A major cyberattack, suspected to be ransomware, has taken down VSK’s systems for a week, disrupting services for millions of customers.
Russian insurer hit by cyberattack causing service outages
Major Russian insurer facing widespread outages after cyberattack
Russian insurer VSK has spent a week attempting to restore services after a major cyberattack damaged its systems, knocking offline its website, mobile app and other services used by millions of customers.
One of Russia’s largest universal insurers, Moscow-based VSK serves about 33 million people and more than 500,000 businesses and provides property, transport, health, travel, cargo and corporate insurance.
While VSK has not detailed the full impact of the incident, customers have flooded its social media pages with complaints, saying they cannot buy car insurance, amend policies, obtain guarantee letters or book medical appointments. Some people said medical providers were refusing services because they were unable to verify coverage. Email services were also disrupted, with VSK urging clients to send inquiries by regular mail.
The company has not said who was behind the attack or what the hackers’ motive may have been. Russian cybersecurity specialists told local media the incident was likely a ransomware attack.
VSK publicly confirmed the incident on November 13, saying it had detected “a large-scale cyberattack” the day before and was working with external experts to restore systems.
“The incident affected only the performance of our IT infrastructure. The data of our customers and partners is safe,” the company said, adding that its physical offices remain open. It also warned that its corporate domain had been hijacked to redirect visitors to a fraudulent Telegram channel.

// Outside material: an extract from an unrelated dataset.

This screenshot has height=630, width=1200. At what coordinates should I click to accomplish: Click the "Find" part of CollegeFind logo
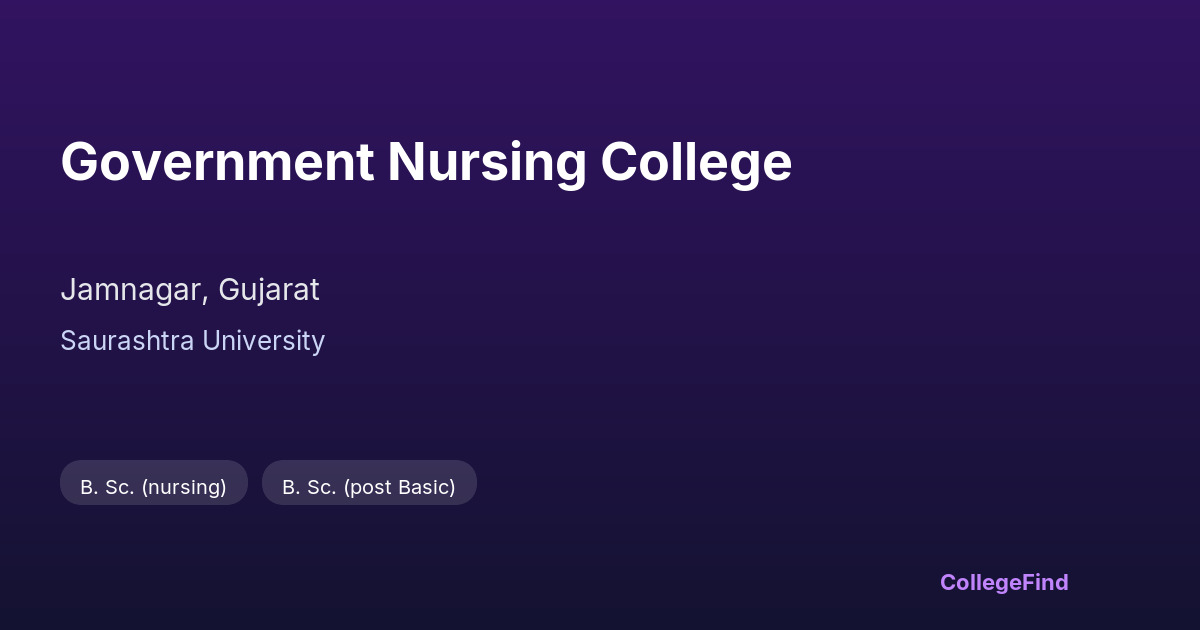coord(1045,582)
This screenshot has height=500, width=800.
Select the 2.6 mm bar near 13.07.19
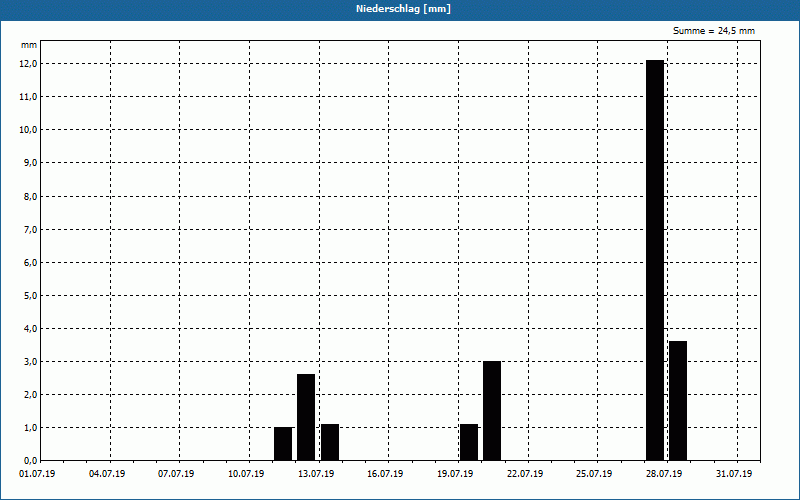click(x=306, y=417)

The attack comes amid a surge in cyber incidents affecting major Russian enterprises. Last week, Russian port operator Port Alliance reported a large-scale DDoS attack “from abroad” that hit key digital systems, allegedly in an attempt to disrupt coal and fertilizer shipments. In October, a cyberattack on Russia’s agricultural and food safety watchdog snarled food shipments nationwide. It remains unclear whether these incidents are politically or financially motivated.
Days after VSK disclosed its breach, pro-Russian hacker group NoName057(16) said it had launched DDoS attacks against several Ukrainian insurance companies. The group did not explicitly link the campaign to the attack on VSK, and it was unclear whether those targets experienced any operational disruptions.